Exercise without moving from the comfort of your lazy-boy recliner and improve your health. That’s the type of headline that makes you pick up the magazine at the grocery store checkout. You know it’s probably too good to be true, but you are still curious. Read on, I will show you this is indeed true. With the entire world struggling through a respiratory pandemic like most of us have never seen before, do you question the health of your lungs? You should. Ask yourself what, if anything, can I do to improve the health of my lungs? If the risk of developing lung cancer or other lung diseases due to smoking has not convinced you to become a non-smoker please consider it now. Quitting a smoking habit is the very best thing you can do for your over all health, during a respiratory disease pandemic or not. Until there is a vaccine available to us to lessen the chance of contracting the fast spreading Covid 19 disease we will all continue to be at risk. Having the healthiest lungs possible will not lessen your risk of contracting the disease but it will go a long way to helping you survive the ordeal if you do contract it.
“Use it or lose it” is a good mantra for this. Use your lungs, fully, as often as possible. While you are in that lazy-boy chair watching Netflix or scrolling through Facebook on your phone, bring some attention to your breathing and deepen it. Yep, that’s helpful. Breath in as deeply as possible for as long as possible. Feel the lungs expand into the rib-cage and into the chest muscles. Hold your breath for 4 or 5 seconds then breath out slowly, emptying your lungs as much as possible. Do this consciously several times before returning to a more normal breath rate. Another method of breathing that is beneficial is to be aware of breathing into the muscles of your back. Breathe deeply so as to make contact with the back of the chair. This uses more of the lungs and can help reduce the risk of pneumonia. Practising these breathing techniques while sitting in a chair or lying in bed can benefit the lungs.

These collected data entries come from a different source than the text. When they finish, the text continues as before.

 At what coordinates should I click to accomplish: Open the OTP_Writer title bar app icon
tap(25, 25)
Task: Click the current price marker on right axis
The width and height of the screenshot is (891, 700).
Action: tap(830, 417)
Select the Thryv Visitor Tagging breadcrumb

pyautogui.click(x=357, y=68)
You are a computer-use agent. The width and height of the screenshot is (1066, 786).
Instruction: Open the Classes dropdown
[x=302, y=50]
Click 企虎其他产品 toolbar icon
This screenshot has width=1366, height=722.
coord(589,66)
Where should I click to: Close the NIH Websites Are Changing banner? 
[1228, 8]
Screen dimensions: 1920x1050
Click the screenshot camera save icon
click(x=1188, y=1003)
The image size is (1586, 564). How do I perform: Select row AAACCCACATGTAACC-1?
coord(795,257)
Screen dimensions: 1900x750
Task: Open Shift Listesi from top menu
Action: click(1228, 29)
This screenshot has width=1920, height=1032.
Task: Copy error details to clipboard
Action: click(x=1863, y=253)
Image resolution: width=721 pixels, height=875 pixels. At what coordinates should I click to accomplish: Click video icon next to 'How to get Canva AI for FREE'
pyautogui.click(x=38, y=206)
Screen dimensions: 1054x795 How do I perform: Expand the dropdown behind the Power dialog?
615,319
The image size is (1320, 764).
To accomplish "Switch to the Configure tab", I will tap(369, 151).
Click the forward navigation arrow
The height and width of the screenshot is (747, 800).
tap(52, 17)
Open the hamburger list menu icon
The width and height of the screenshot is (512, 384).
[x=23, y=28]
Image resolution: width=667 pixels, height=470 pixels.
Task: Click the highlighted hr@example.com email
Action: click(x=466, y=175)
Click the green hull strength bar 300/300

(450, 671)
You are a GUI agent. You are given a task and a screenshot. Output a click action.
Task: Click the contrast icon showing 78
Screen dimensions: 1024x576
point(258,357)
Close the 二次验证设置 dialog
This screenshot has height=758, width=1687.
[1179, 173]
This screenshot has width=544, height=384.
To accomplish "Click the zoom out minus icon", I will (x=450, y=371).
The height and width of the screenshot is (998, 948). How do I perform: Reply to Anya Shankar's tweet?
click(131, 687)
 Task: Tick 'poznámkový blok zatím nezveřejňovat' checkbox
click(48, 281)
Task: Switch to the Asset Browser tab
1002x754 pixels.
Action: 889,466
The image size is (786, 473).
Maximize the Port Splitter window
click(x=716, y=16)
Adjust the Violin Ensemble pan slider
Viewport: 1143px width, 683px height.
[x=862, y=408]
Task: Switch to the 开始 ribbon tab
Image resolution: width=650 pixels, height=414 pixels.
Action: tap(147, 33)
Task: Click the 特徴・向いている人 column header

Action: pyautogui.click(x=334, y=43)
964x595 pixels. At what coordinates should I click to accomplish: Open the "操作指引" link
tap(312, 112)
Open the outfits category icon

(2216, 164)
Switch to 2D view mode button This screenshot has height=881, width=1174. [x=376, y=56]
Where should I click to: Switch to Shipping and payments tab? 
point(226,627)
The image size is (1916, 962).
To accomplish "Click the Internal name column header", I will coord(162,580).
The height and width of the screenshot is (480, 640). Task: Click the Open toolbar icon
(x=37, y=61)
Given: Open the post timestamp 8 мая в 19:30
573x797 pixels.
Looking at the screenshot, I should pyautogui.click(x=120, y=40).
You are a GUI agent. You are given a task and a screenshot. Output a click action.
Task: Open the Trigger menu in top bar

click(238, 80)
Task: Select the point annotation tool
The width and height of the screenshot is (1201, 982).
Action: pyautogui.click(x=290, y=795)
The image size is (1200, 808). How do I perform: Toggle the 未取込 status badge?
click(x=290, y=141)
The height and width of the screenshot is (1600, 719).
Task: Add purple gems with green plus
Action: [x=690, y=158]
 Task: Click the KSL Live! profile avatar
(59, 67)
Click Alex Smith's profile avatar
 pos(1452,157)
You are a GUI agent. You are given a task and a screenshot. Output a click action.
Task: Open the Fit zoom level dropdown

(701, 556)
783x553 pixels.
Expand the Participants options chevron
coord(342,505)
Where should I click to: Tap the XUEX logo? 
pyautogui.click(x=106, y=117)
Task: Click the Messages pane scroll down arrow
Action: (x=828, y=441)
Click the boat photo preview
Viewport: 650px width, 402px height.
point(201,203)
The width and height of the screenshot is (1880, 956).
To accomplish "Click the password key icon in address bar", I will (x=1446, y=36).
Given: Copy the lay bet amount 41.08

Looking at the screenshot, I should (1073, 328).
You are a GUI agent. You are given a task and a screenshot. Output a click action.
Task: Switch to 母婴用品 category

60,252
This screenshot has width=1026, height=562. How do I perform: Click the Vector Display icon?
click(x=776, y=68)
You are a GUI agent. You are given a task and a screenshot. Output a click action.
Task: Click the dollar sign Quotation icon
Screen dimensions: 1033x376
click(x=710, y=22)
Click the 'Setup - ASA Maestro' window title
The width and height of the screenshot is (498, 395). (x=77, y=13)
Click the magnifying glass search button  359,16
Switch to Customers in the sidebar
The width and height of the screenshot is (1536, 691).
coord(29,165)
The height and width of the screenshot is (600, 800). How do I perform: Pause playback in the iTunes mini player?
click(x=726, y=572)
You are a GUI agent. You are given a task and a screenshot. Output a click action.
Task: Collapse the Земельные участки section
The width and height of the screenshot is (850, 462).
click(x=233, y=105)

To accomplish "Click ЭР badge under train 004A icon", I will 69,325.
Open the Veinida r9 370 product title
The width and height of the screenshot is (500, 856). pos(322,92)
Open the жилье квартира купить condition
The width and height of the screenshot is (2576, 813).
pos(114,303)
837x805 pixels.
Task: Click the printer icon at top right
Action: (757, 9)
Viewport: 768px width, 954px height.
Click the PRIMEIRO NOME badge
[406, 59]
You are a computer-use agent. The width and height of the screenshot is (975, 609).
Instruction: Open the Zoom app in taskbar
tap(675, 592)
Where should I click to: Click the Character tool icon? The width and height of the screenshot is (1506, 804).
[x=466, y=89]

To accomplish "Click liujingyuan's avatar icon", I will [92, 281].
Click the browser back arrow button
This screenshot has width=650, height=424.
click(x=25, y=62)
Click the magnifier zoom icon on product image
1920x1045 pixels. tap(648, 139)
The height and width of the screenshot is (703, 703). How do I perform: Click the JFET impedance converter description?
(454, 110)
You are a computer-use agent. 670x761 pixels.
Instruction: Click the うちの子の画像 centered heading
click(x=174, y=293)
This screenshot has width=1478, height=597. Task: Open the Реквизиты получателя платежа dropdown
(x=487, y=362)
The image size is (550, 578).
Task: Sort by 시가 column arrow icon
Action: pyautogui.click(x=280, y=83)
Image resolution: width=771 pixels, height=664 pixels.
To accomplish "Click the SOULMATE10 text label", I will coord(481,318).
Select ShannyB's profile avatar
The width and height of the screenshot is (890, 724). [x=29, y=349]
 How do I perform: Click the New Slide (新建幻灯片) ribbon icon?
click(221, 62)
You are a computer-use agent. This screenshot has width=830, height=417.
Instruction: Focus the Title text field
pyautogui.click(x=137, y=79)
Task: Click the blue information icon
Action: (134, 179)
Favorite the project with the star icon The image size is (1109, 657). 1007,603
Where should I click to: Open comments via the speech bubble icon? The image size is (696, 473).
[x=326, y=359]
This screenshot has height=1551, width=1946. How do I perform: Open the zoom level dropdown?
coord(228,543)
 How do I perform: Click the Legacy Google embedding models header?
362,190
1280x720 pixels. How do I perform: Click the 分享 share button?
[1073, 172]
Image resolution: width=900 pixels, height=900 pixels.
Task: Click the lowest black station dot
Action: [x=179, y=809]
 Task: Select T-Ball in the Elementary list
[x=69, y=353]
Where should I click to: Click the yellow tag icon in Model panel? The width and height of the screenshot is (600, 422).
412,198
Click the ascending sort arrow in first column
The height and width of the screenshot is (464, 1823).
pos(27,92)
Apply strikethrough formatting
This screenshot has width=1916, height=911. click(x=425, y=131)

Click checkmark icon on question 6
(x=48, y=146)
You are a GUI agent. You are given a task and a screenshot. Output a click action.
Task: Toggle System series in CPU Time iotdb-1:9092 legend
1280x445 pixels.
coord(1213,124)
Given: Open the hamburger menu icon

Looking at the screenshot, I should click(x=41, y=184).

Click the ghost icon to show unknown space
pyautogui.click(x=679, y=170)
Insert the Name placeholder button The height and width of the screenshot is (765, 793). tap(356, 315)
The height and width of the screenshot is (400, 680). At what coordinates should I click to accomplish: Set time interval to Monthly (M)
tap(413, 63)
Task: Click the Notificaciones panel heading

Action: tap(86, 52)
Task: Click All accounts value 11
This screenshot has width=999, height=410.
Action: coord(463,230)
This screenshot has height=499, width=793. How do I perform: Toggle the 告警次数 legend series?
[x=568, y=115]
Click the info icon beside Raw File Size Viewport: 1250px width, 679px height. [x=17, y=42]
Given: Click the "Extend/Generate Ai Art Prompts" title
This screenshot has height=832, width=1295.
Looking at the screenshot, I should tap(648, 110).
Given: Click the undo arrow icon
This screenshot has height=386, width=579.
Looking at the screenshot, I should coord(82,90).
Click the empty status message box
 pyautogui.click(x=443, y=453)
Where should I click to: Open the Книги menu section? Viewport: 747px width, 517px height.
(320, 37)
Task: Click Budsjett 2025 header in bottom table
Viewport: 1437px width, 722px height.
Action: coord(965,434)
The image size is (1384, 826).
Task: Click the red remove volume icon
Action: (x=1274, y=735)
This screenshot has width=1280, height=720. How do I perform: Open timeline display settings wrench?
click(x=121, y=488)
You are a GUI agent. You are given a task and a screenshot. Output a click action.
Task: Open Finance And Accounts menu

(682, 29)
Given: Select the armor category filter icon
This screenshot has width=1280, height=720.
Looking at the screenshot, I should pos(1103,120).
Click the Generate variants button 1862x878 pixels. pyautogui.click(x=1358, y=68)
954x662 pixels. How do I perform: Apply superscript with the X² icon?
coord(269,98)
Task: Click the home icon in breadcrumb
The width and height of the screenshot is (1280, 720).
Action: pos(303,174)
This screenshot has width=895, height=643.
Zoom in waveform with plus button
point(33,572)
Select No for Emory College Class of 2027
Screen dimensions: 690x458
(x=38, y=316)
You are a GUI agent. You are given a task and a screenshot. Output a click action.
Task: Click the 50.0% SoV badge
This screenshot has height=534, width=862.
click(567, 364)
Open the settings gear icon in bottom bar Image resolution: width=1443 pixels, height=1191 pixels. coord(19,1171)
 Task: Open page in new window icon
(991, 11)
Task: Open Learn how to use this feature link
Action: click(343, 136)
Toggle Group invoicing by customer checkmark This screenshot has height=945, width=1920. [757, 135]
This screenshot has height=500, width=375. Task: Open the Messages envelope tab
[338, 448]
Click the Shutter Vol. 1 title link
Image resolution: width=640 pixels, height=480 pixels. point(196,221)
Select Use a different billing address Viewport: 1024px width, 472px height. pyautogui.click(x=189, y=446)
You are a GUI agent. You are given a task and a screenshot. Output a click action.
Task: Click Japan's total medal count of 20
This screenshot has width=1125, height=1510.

Because yoga focuses on the use of breathe combined with movement it is beneficial as well. If you only do the first few moves in the “Sun Salutation” you will benefit your lungs. Stand tall, abs, glutes, quads lightly engaged, shoulders down and “heart open” which means shoulder blades lightly pulled together with the palms of the hands facing forward. Take a deep breath in as you reach both arms straight up overhead. Deeply exhale, slowly, as you bring your arms down and fold forward from the hips to come down towards the feet. Keep the knees slightly bent and the weight into the heels to protect your back. Use a deep inhale to slowly return to standing.
Paying attention to good posture, especially if you do a lot of sitting, will also benefit the lungs. Rounded posture with the chest collapsed inward creates a shallow breathing space. This restricts the amount of oxygen you bring in and can make you feel fatigued. It also causes neck, shoulder and back pain. Be aware of posture while sitting but also take frequent breaks to stand, lace your fingers together behind your back, breath in deeply, open the chest and pull the arms back and away from the body without leaning forward.
Running is a good lung exercise as it forces you to breath more heavily. If you prefer walking to running, do so at a pace that makes you breath deeply. Don’t stroll. Pick up the pace, even if it’s for a short time. An excellent way to do this is to work hard for a minute then decrease the intensity for about 30 seconds. Repeat this eight times if possible then take a longer break and repeat the intervals eight more times. Do this for the duration of your walk. If the impact of walking or running is hard on the joints, get on a bike. Pedal at a speed or resistance that causes the rate of breathing to increase. All of these cardiovascular type activities will give you a very lung, as well as heart healthy workout. You’ll reduce your risk of developing diabetes as an added bonus. Just for the health of it, think about your lungs.